Au cœur de l'Afrique occidentale, émergeaient dans les années 1950-1960, deux figures politiques totalement divergentes, voire contradictoires. Ces deux figures avaient à leur époque suscité des espoirs et des déceptions. De leur empreinte, ils ont légué un lourd héritage à leurs peuples. En cette année 2007, soit 35 ans après la mort de Nkrumah (1972) et 14 ans pour Houphouët (1993), le verdict de l'histoire est sollicité car les vraies victoires, la vraie vérité sont celles que l'histoire décerne à un homme ou à un peuple.

Houphouët : la Côte d'Ivoire et l'Afrique

Houphouët, né vers 1905, fut l'un des pères fondateurs du RDA à Bamako en octobre 1946. Le nouveau parti créa dans les colonies francophones des espoirs car il incarna les préoccupations des masses africaines. Chaque colonie en créa sa section. A cette époque, Houphouët était la figure emblématique de la lutte anti-colonialiste. Puis subitement dans les années 1950-1951, il devint le défenseur acharné de la balkanisation de l'Afrique et des oppressions coloniales. Il refusa l'indépendance au profit de la communauté franco-africaine. Il avait fallu la pression de De Gaulle pour l'obliger et le rassurer. Dès qu'il devint président de la Côte d'Ivoire, il œuvra très audacieusement dans la défense des intérêts français en Afrique. Il combattit toute volonté unificatrice du continent. Contre la prometteuse Fédération du Mali, il créa le moribond Conseil de l'Entente. Il fut très impliqué dans les complots contre les leaders nationalistes en Afrique (Sékou Touré, Modibo Keïta…) et dans son pays. Ses compagnons de combat qui n'épousaient pas ses idées déviationnistes, avec une main de maître, il les élimina. A cet effet, Bonin est on ne peut plus clair lorsqu'il écrit : Houphouët avait " tué les uns après les autres les têtes fortes du RDA et surtout du PDCI dont Biaka Boda en 1950, Sekou Sanogo en 1951, Ernest Boka et surtout Ouezzin Coulibaly en 1958 ". D'une main de fer, il utilisa l'épouvantail ethnique pour se maintenir au pouvoir. C'est alors qu'en 1963, il massacra très cruellement avec l'appui de l'armée française des Ivoiriens de Gagnoa à savoir les Bété, ethnie dont le président Laurent Gbagbo est issu. Durant son long règne, les Bété et lui n'avaient jamais été en odeur de sainteté.
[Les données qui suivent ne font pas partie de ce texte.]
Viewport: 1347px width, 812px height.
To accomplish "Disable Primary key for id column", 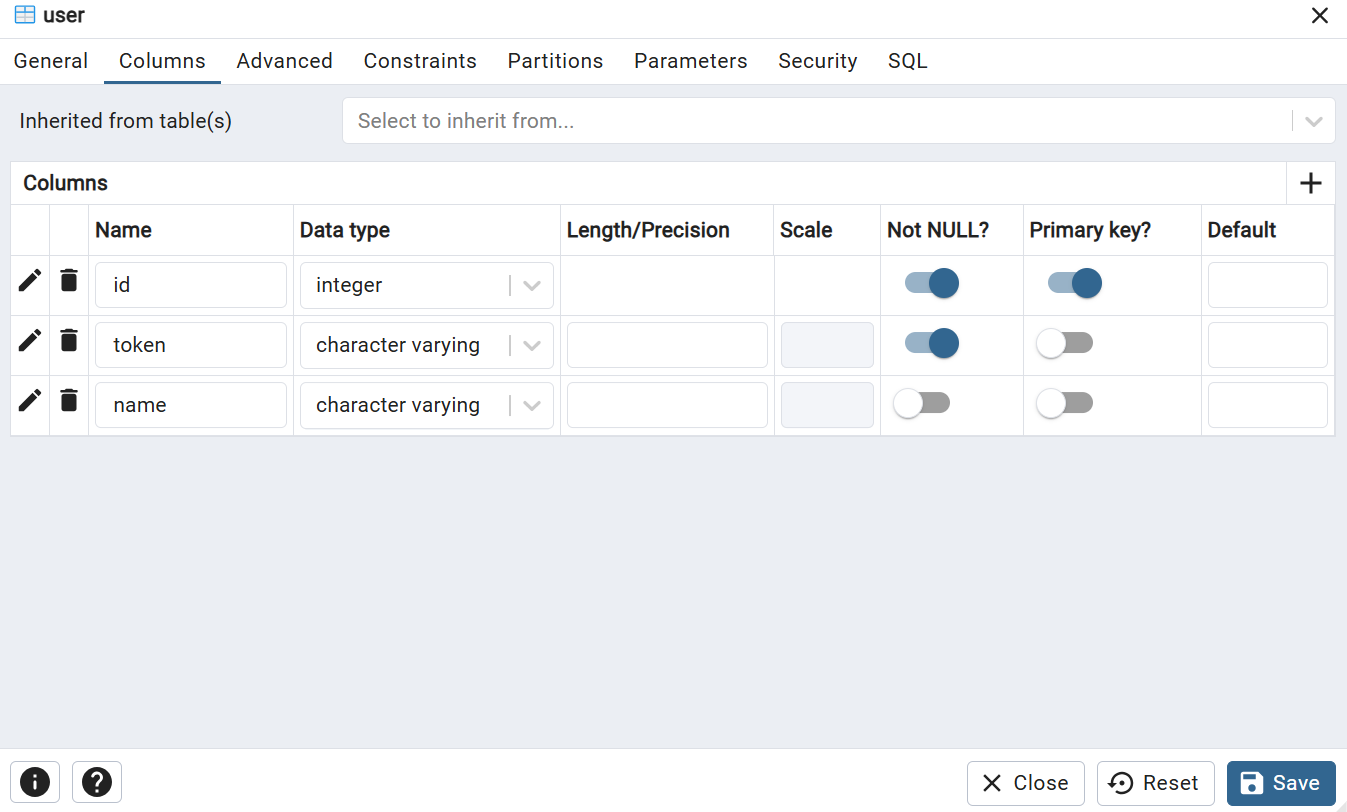I will point(1075,284).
Il ne sut jamais asseoir une politique pour favoriser la réconciliation. A l'Ivoirien, il lui inculqua toutes les mondanités, loin de toutes les vertus du sacrifice dans le travail et dans le désintéressement pour une cause noble. En Côte d'Ivoire, la corruption, la gabegie, la délation, le goût de la paresse et de la jouissance étaient érigés au rang des valeurs politiques de gouvernement comme c'est malheureusement le cas aujourd'hui au Burkina sous la IVème République.

N'Krumah : son peuple
et les Africains

N'Krumah , son ennemi juré, quant à lui, est né le 18 septembre 1909 à Nkroful près de la frontière sud-ouest de la Côte d'Ivoire. Il s'adonna, s'abandonna à la lutte pour l'indépendance de son pays en 1957. Il avait une vision unitaire de l'Afrique et estimait que le Ghana ne serait pas totalement indépendant tant qu'aucun pays africain demeurerait sous domination coloniale. Alors, il mit l'économie de son pays au service des luttes de libération et de décolonisation de l'Afrique. Accra devint le lieu de pèlerinage de tous les nationalistes, panafricanistes et progressistes africains et même du monde. Il enseigna à son peuple des valeurs de sacrifices, de justice et de dignité. Par une intelligente politique éducative, il tua l'esprit ethnique et tribaliste en ses concitoyens pour ériger le Ghana au rang de Nation. La rigueur qu'il imposa à ses concitoyens, il était le premier à se l'être imposée. Jusqu'à sa mort, ni lui, ni sa famille éloignée ou proche n'avaient possédé, grâces à ses années au pouvoir, ni de maisons, ni de voitures, ni de comptes au Ghana ou ailleurs dans le monde. Tout avait appartenu à l'Etat ghanéen, même la petite maison qu'il avait donnée à sa vieille mère âgée de plus de 85 ans. Son épouse et ses deux enfants en bas âge ne savaient où dormir après sa chute en 1966. Il leur avait fallu toute la magnanimité de l'Egyptien Nasser pour son soutien en subsides.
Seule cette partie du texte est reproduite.